Hence the current media hype about the rise of the machines, the threat of untrammeled AI and its potential ability to outstrip the cognitive capacity and ability of humankind and destroy us all. This tipping point, known as "The Singularity", is closer than anyone imagined it might fifty years ago be and there is plenty of academic speculation currently doing the rounds to the effect that mankind may pass over the "peak human" point sometime in the next fifty years and begin its descent to who-knows-what as the robots take over and rule forever.

It's a dispiriting thought but as many science fiction stories remind us, machines do have "off" switches.

Andy Haldane's prognosis may be gloomy but mankind is immensely adaptable and good at discerning light at the end of the tunnel. Hopefully what we are witnessing in the reaction to inevitable automation is a fundamental rethinking of and realignment in the nature of work itself. Look at what is happening. Part-time working, home-working, temporary contracts and a huge surge in the incidence of self-employment and the establishment of micro-businesses is already having an effect, particularly in the 'old' industrialised economies.

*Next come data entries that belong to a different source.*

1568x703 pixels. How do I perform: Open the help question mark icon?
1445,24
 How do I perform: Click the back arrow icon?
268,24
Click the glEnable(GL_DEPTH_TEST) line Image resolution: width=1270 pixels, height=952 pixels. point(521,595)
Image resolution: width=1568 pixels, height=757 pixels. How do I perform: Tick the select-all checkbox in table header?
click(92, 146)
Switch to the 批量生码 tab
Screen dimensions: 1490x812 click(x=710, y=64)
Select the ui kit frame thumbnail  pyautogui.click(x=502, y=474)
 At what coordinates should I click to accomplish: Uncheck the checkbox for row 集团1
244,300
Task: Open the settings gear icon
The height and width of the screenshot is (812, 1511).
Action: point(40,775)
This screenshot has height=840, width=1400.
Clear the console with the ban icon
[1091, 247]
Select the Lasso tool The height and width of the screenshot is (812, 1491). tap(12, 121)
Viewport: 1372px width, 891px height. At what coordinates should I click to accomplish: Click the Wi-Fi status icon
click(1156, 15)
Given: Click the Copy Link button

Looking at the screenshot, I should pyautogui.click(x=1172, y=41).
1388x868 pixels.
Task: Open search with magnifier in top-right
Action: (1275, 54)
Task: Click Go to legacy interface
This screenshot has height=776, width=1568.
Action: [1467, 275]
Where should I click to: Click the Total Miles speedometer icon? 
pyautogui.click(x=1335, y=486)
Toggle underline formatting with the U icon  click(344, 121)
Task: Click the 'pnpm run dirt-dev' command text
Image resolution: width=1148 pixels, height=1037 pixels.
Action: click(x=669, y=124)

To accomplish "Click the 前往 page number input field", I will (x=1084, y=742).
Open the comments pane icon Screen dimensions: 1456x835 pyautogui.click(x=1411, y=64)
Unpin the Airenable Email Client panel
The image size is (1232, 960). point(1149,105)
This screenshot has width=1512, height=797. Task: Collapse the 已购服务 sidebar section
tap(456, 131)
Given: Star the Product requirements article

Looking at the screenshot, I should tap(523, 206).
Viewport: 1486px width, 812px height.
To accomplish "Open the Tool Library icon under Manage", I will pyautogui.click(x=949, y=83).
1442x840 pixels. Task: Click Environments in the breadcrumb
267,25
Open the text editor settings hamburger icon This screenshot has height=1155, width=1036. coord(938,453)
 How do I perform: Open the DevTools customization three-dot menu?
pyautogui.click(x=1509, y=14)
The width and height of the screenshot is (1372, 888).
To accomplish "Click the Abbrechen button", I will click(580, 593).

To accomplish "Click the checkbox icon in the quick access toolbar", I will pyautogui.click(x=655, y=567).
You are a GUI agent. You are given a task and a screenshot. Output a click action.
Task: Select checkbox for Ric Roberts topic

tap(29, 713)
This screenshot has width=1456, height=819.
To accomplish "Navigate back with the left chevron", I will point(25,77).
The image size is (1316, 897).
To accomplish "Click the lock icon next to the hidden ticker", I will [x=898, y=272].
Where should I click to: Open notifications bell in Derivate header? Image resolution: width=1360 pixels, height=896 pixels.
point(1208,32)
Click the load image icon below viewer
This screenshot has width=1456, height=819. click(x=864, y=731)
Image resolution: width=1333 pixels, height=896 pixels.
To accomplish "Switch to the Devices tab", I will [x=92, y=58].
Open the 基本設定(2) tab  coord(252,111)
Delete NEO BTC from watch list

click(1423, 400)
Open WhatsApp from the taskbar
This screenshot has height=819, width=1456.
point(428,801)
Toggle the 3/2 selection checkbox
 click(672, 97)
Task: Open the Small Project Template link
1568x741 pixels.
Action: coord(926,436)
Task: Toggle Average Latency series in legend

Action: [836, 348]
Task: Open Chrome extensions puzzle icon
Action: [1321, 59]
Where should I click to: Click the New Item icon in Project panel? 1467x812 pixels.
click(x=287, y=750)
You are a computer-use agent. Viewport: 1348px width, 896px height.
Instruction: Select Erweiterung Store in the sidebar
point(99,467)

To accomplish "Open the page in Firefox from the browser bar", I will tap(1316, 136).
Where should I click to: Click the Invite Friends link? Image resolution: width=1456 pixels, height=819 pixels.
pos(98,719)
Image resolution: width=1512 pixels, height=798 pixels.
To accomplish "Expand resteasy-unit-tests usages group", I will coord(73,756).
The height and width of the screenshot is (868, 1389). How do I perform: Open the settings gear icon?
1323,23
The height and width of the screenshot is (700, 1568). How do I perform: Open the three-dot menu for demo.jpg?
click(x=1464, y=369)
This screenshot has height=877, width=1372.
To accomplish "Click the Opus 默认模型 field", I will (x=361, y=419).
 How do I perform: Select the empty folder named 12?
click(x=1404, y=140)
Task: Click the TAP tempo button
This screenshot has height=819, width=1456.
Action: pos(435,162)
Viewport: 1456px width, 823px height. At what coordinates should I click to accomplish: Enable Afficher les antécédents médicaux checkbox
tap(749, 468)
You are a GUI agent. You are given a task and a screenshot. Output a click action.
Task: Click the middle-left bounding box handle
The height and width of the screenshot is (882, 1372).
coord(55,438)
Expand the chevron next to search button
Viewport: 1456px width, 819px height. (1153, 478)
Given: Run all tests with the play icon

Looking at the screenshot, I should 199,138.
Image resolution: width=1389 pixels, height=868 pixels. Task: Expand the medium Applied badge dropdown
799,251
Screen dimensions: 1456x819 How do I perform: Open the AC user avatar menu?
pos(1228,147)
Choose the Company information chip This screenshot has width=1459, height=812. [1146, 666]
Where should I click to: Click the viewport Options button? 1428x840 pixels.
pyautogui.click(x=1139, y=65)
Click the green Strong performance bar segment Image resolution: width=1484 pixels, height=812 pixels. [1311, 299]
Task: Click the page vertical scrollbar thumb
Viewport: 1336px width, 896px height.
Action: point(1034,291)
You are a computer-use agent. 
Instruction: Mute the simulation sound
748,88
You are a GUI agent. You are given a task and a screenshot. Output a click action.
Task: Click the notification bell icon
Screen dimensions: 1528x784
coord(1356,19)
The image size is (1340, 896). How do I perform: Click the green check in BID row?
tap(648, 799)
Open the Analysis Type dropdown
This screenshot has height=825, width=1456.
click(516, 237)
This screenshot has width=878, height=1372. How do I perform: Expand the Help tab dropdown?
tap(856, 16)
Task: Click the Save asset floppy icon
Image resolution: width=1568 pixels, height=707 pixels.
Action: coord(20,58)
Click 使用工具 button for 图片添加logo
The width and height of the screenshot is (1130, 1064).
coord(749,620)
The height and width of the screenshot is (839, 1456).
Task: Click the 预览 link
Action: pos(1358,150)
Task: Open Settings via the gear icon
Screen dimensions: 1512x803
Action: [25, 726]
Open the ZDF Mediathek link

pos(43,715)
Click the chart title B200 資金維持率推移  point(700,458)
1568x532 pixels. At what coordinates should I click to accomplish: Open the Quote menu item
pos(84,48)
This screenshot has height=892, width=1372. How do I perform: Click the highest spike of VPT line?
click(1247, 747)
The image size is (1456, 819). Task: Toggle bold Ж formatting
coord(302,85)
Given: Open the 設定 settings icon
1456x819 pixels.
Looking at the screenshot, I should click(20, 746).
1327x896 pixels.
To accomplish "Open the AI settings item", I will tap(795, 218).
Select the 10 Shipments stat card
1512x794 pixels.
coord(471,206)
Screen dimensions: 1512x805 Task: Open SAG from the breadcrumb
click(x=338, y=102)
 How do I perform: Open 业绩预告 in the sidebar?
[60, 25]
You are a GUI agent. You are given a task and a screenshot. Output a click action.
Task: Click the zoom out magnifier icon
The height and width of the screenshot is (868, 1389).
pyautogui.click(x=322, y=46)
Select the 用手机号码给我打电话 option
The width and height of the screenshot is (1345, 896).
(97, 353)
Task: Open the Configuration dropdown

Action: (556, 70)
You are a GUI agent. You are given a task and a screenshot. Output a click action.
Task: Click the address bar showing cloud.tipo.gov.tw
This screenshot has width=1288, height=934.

Perhaps, for a lucky few, the future will actually be some sort of a variation on the "Arts and Crafts" utopia envisioned by William Morris a century and a half ago where a new artisan class providing one-off, bespoke, highly personalised and individualised products and services running the gamut from healthcare to luxuries will be the order of the day. A pipe-dream? Yes, but surely better than the likely possible alternative of mass unemployment, economic meltdown, social unrest and insurrection on a global scale.